### [WHAT TO WORK ON]
Quote the entries from the line with "Task: Expand the Download dropdown chevron" up to and including the line with "Action: (x=110, y=31)", word for word, with no pictures.

### [MATERIAL]
※ ※ ※
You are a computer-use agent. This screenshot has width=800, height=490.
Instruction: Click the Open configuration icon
※ ※ ※
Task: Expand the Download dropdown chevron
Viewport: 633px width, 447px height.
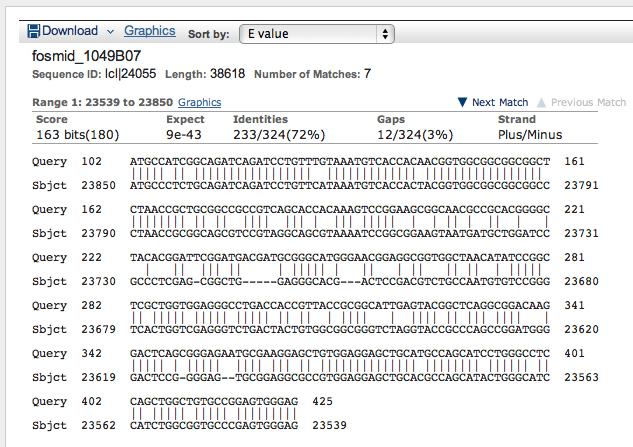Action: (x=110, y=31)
※ ※ ※
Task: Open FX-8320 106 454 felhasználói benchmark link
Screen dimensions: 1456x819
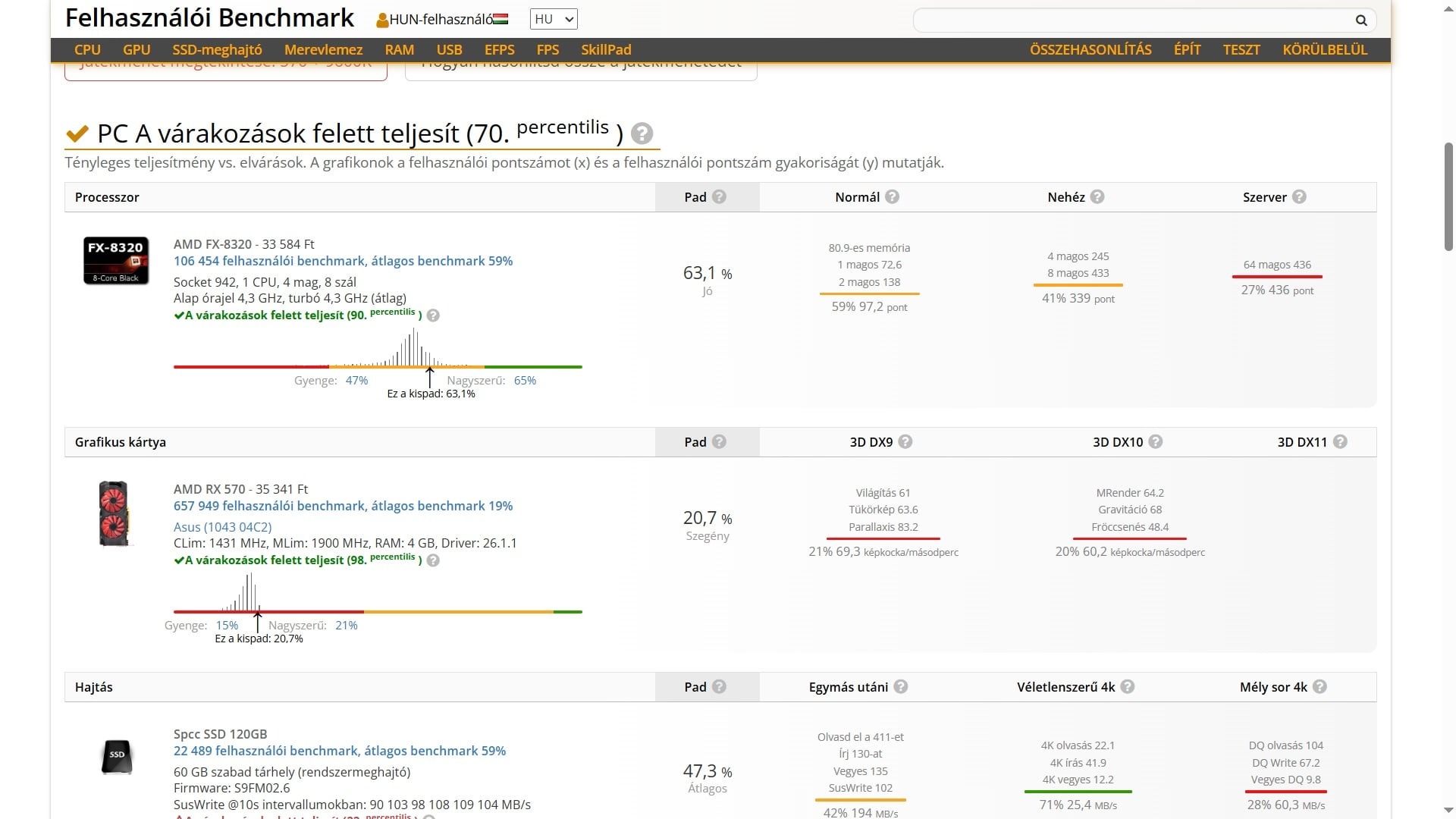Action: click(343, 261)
※ ※ ※
### [OUTPUT FOR THIS EXERCISE]
Task: Expand the Download dropdown chevron
Viewport: 633px width, 447px height.
Action: (x=110, y=31)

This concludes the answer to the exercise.